By Faramarz Davar
February 25, 2021
The interim agreement between Iran and the International Atomic Energy Agency (IAEA) follows a decision by the Islamic Republic to suspend the implementation of the Additional Protocol, which allowed IAEA inspectors to conduct unannounced inspections of Iran’s nuclear facilities. If suspicious activity was noted in a supposedly non-nuclear location, under the Additional Protocol the IAEA could take samples to make sure there was no nuclear activity taking place.
After five years of the protocol being in place, the agency’s inspections have now ceased and its cameras will continue to monitor activities only for the next three months.
The International Atomic Energy Agency is the United Nations’ specialized body for the prevention of the acquisition of nuclear weapons and the civilian use of nuclear energy. It has a mandate and a variety of means to monitor member states’ nuclear activities. These states have in turn signed agreements with the IAEA.
The agreements are intended to ensure that IAEA inspectors receive accurate and timely information about the core activities of different countries, and also enable inspectors to distinguish falsified or tampered information from actual information.
To date, the IAEA has 1,250 surveillance cameras installed in 250 nuclear facilities in 33 countries, including Iran. Of these, more than 400 remote cameras are connected to the Agency’s headquarters in Vienna, Austria. These cameras are constantly being replaced by new generations and models that have advanced technology. It is, in effect, becoming harder and harder to send them false or manipulated data.
What Types of Cameras are Being Utilized in Iran?
The IAEA’s portable cameras are used for short-term temporary surveillance. They are not attached to the interior of a nuclear facility but might, for example, sit on top of a facility’s outer walls. They can run on batteries for months without needing to be plugged into the mains, and can record environmental information.

* [PROBLEMS AND TASKS]:
[1] Answer the following from the article on IAEA monitoring:
(a) How long will the agency's cameras continue to monitor activities in Iran?
(b) How many surveillance cameras has the IAEA installed to date?
(c) In which city are the Agency's headquarters located?
[2] Reproduce everything from "The International Atomic Energy Agency is" down to "from actual information." in the article on IAEA monitoring, swapping "agreements" for "accords" wherever it occurs.
The rows after this point are separate material and are unrelated to the article on IAEA monitoring.

* [STUDY MATERIAL]:
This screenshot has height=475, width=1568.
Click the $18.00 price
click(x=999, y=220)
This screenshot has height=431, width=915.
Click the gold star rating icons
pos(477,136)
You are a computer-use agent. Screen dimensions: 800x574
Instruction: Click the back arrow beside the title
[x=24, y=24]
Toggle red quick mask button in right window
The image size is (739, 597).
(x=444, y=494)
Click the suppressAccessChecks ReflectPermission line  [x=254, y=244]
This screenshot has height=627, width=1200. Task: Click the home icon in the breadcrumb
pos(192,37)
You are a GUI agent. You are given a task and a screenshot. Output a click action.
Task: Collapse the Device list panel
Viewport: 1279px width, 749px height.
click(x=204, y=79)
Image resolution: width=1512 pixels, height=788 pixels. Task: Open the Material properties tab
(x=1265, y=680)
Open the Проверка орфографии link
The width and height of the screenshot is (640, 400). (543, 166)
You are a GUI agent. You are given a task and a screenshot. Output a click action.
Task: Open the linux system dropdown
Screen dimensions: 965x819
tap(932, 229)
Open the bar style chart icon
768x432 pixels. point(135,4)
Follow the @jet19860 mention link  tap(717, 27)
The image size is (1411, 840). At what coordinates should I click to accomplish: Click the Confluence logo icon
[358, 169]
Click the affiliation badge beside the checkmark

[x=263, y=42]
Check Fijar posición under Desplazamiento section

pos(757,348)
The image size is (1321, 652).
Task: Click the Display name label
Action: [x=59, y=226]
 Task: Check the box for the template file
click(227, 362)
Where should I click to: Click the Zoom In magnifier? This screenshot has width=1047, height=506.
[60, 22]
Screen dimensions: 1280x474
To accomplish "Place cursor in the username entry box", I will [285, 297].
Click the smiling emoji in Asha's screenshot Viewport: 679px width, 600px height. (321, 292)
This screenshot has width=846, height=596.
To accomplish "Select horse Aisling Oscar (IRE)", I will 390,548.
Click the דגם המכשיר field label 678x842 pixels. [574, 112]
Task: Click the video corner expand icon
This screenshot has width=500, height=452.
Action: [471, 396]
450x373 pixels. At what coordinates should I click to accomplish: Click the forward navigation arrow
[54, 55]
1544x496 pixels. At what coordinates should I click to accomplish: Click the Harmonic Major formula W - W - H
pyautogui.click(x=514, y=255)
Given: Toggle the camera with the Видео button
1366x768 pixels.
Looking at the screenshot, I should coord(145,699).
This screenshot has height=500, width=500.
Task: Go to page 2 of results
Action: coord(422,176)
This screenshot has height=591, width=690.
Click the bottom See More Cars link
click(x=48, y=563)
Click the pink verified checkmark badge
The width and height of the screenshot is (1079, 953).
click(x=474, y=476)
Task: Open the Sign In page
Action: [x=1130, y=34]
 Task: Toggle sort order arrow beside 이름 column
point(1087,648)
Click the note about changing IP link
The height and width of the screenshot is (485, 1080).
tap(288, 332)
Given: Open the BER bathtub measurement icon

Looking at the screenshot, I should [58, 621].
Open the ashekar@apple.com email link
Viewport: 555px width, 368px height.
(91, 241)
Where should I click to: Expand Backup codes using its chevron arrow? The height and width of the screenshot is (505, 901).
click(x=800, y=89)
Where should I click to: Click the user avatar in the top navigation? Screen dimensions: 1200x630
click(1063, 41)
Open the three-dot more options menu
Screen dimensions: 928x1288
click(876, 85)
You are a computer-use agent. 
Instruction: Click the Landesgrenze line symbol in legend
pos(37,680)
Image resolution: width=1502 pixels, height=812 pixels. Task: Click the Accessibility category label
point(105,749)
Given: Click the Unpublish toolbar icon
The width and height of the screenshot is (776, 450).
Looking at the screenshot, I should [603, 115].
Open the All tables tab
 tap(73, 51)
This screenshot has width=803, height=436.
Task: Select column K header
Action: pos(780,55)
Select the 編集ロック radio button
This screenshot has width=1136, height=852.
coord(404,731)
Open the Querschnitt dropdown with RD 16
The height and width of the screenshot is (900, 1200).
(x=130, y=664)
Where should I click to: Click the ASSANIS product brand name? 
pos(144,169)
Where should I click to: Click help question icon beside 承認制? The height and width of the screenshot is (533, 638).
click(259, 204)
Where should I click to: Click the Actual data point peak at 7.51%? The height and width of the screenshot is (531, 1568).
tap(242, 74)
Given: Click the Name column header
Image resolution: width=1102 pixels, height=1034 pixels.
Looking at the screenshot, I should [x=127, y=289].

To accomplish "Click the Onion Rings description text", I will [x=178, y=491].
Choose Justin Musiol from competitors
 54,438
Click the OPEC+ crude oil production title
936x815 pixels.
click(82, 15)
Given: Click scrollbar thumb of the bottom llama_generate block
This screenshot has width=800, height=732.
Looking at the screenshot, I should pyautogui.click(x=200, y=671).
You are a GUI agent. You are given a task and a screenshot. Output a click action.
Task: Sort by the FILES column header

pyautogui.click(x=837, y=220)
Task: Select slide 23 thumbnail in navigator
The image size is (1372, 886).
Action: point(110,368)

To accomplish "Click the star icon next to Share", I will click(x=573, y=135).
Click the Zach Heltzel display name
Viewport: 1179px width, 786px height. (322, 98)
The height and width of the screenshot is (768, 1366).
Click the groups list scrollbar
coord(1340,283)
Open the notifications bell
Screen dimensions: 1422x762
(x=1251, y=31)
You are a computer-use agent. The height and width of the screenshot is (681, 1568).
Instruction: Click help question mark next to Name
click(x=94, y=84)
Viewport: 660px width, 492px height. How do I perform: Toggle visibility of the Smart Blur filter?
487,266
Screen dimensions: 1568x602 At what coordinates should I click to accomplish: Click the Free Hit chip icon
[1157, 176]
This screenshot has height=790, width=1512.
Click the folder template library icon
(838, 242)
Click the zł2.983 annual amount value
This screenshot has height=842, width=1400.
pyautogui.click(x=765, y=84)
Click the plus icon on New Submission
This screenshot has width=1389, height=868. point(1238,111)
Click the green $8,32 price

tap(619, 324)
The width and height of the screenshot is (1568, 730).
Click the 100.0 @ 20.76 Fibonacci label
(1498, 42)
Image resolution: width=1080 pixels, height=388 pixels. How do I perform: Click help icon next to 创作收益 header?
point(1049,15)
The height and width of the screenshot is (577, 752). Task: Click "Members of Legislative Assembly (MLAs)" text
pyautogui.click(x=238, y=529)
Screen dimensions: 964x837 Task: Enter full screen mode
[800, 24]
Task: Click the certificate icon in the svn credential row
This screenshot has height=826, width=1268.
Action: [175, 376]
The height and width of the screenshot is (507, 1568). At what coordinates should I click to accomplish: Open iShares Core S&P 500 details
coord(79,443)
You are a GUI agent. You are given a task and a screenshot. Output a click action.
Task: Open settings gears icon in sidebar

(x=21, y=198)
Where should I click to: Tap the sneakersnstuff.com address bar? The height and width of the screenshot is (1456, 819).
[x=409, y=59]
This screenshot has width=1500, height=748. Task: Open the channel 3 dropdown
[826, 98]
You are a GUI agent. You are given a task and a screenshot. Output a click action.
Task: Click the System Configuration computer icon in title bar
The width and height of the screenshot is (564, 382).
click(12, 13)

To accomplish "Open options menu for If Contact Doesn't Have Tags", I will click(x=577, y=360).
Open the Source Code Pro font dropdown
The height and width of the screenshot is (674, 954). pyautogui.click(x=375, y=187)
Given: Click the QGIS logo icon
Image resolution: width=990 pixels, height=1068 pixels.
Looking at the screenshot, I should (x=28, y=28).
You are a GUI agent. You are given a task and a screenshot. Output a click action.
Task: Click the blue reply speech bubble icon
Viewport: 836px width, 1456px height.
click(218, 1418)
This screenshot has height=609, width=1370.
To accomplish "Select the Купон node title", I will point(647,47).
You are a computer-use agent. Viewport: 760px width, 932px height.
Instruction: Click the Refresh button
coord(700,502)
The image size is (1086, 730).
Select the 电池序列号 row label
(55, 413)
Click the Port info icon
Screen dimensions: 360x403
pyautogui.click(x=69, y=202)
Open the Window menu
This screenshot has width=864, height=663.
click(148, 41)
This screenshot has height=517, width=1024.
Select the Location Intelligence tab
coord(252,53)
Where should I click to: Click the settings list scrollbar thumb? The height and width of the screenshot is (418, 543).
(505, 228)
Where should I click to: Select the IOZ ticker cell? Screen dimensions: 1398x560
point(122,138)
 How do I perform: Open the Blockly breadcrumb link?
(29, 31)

* [ACTIVITY ANSWERS]:
[1]
(a) For the next three months.
(b) 1,250.
(c) Vienna, Austria.

[2]
The International Atomic Energy Agency is the United Nations’ specialized body for the prevention of the acquisition of nuclear weapons and the civilian use of nuclear energy. It has a mandate and a variety of means to monitor member states’ nuclear activities. These states have in turn signed accords with the IAEA.
The accords are intended to ensure that IAEA inspectors receive accurate and timely information about the core activities of different countries, and also enable inspectors to distinguish falsified or tampered information from actual information.